The Court of Appeal’s reliance on People v. Traugott (2010) 184 Cal.App.4th 492 (Traugott) was similarly misplaced. Traugott was tried by a 12-person jury, which returned verdict forms indicating findings that she possessed methamphetamine for sale and had suffered a prior conviction. The jury reported about 3:30 p.m. that it had reached a verdict. (Id. at p. 496.) The defendant mistakenly left the court environs during deliberations. (Id. at pp. 497-498.) The court began the process of bringing all necessary participants together to receive the verdict. Ultimately the defense agreed the verdict could be taken in the defendant’s absence. (Id. at pp. 497-498.)

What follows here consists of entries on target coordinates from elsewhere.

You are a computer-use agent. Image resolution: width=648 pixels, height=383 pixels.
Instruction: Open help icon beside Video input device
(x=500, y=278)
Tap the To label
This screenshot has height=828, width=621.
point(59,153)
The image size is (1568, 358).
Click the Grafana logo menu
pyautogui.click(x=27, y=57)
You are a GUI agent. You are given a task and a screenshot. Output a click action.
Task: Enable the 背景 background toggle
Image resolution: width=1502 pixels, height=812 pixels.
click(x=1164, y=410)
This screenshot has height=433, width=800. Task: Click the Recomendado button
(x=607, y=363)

The court convened with “ ‘stand-in’ ” counsel for both the prosecution and the defense. (Traugott, supra, 184 Cal.App.4th at p. 498.) By that time, Juror No. 4 had left to go to a job interview. (Ibid.) The court indicated it would take the verdicts in the absence of Juror No. 4 unless there was an objection. Substitute defense counsel initially declined to agree to this procedure, saying she was not authorized to do so. (Ibid.) The court responded that she was standing in as attorney of record, had “ ‘all authorization and all power to do it, ’ ” and, “ ‘If not, you shouldn’t be here.’ ” (Ibid.) Told, “ ‘You have to make a decision, Counsel, ’ ” defense counsel replied, without conferring with her absent client, “ ‘We can proceed, Your Honor. No objection.’ ” (Id. at p. 499.)
The remaining 11 jurors returned to the courtroom, the clerk read the verdict, and the foreperson acknowledged it as correct. (Traugott, supra, 184 Cal.App.4that p. 499.) Defendant’s counsel asked the court to poll the jury. The court responded: “ ‘I can’t poll [Juror] No. 4.’ ” (Ibid.) Defense counsel replied, “ ‘Yes, I understand.’ ” The remaining jurors were polled and affirmed the verdict. (Ibid.)

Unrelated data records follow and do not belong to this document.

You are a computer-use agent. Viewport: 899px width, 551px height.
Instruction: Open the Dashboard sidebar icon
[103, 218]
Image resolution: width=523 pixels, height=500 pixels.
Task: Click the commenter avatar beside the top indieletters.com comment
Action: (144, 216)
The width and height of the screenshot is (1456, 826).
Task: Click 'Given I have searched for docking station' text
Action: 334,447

The Court of Appeal reversed. It noted that while a defendant’s state constitutional right to a unanimous 12-person jury is fundamental, a defendant can waive it. (Traugott, supra, 184 Cal.App.4th at pp. 500-501.) The problem was that the defendant did not expressly waive this right and counsel’s consent was insufficient. (Id. at p. 502.) As a result, the court held that the defendant’s conviction could not stand because she did not receive a unanimous verdict of 12 jurors. (Ibid.) The court stated that “the right to an oral affirmation of the verdicts by the jurors is not a mere procedural formality, ” because jurors “may equivocate or change their vote when called upon in open court.” (Id. at p. 501.) If an equivocating juror is not present in open court to be polled, the court and counsel cannot be confident that the verdict is unanimous. (Id. at pp. 501-502.)

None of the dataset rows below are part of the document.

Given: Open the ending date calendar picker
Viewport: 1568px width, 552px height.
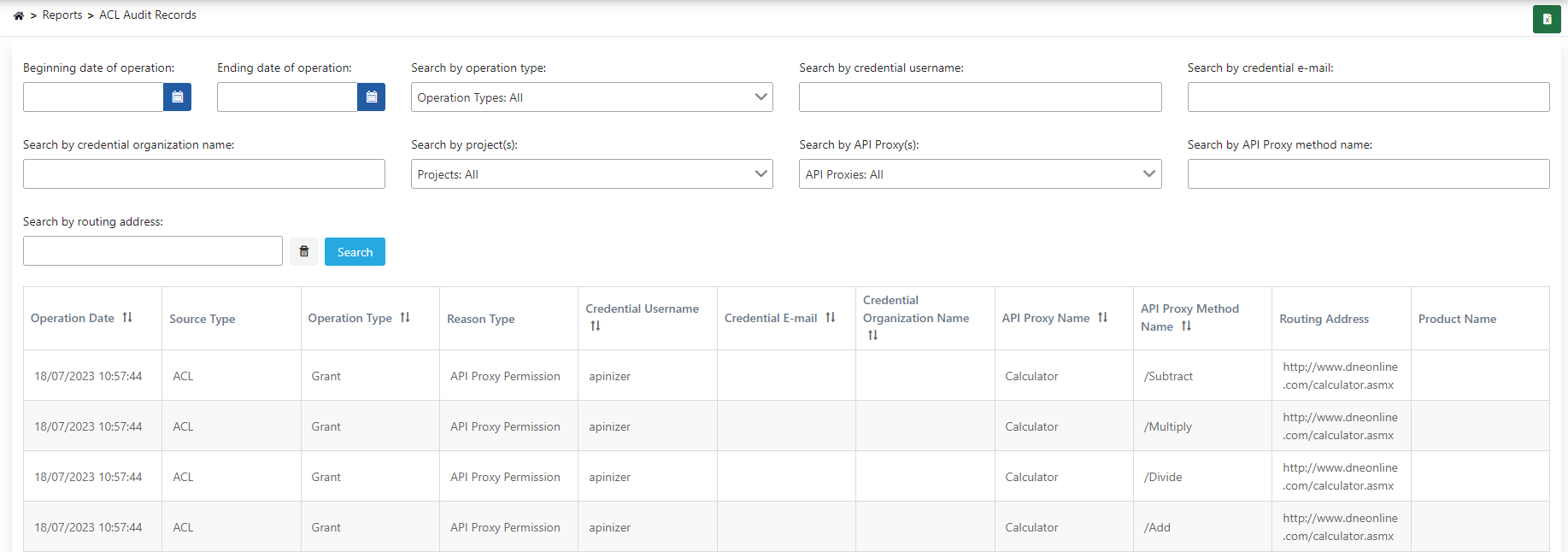Looking at the screenshot, I should (371, 97).
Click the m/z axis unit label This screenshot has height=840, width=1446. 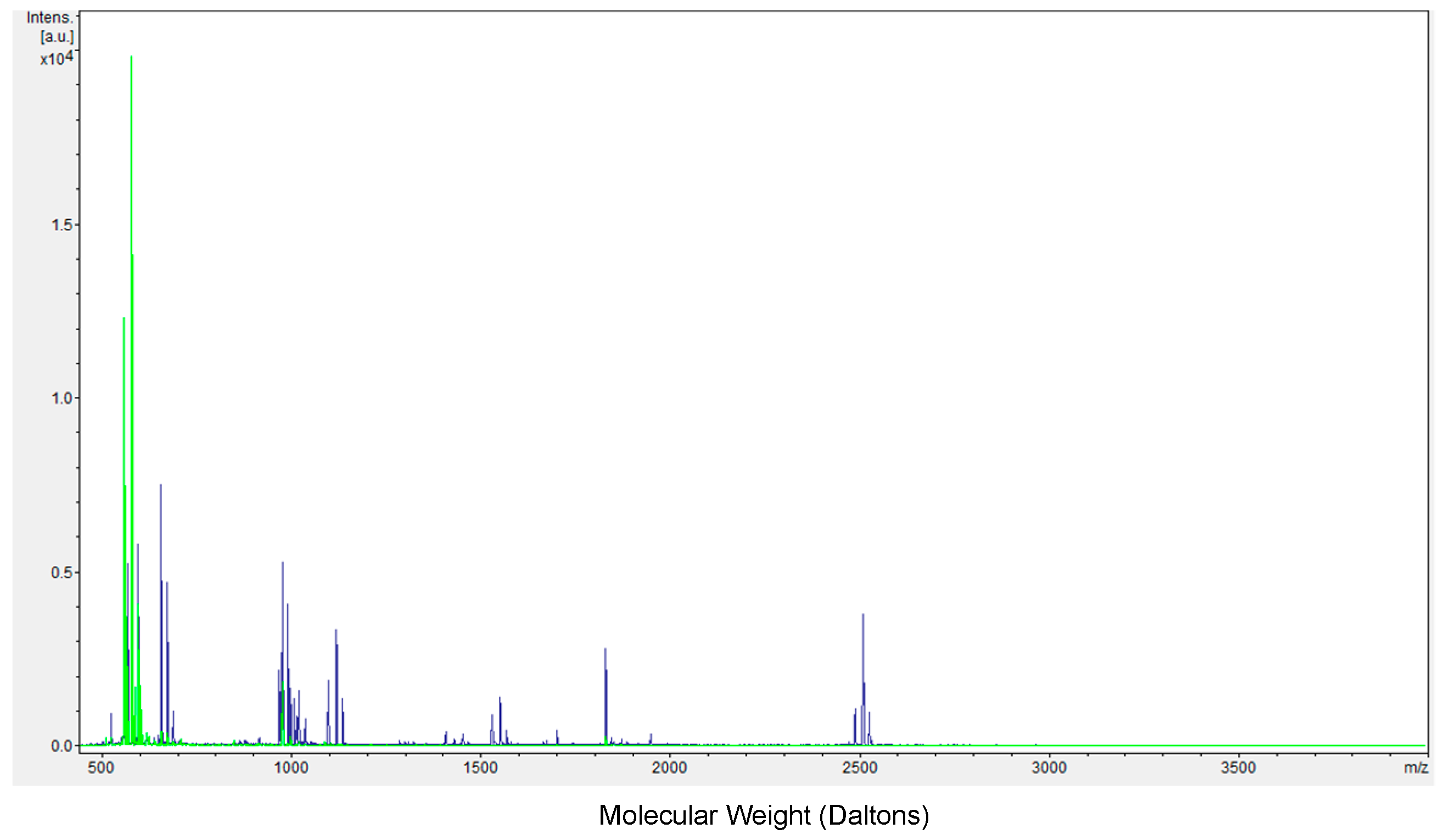point(1416,768)
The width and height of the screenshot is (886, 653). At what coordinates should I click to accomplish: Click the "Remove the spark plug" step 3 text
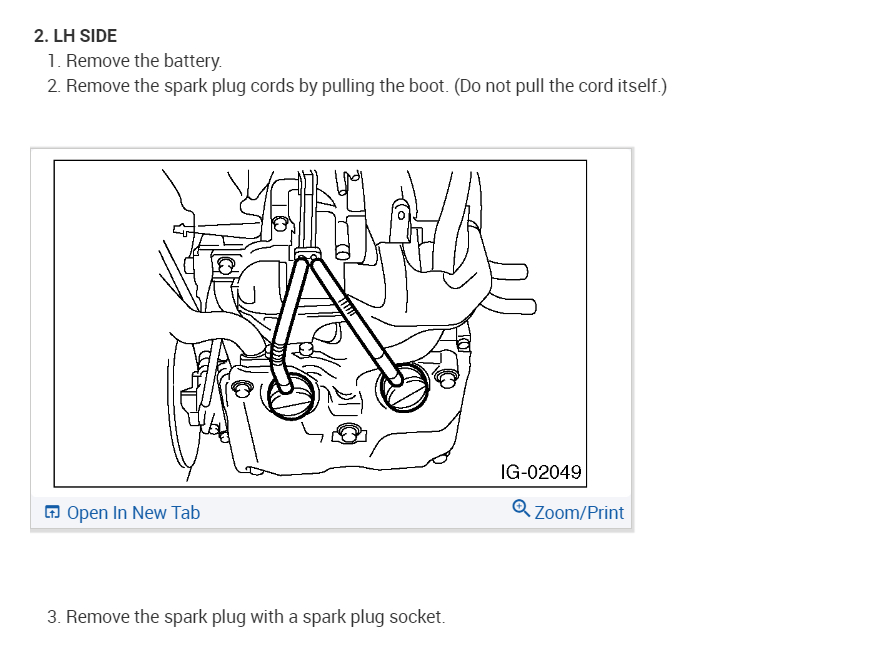coord(255,617)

Traugott is readily distinguishable from our case. Here, all 12 jurors were present when the verdict was read and none expressed dissent when the verdict was read in open court. Neither party objected to the court’s actions in receiving the verdict nor requested a poll of the jury.
The court’s failure to follow section 1149’s requirement did not deprive defendant of her constitutional right to a unanimous jury verdict. The error did not render the trial fundamentally unfair and its effect may be assessed in the context of the entire proceedings. (See Gamache, supra, 48 Cal.4th 347, 396; James F., supra, 42 Cal.4th at p. 914.) As we recently observed, “Plainly, not every violation of the state and federal right to a jury trial is a structural defect requiring reversal without regard to whether the defendant suffered actual prejudice.” (Mil, supra, 53 Cal.4th at p. 411.) Accordingly, we conclude that here noncompliance with section 1149 is procedural error, subject to harmless error review. (People v. Watson, supra, 46 Cal.2d at p. 836.) For the reasons set out above, the error was plainly harmless.
We reverse the Court of Appeal’s judgment, and affirm the judgment of the trial court.
WE CONCUR: CANTIL-SAKAUYE, C. J., KENNARD, J., BAXTER, J., WERDEGAR, J., CHIN, J., LIU, J.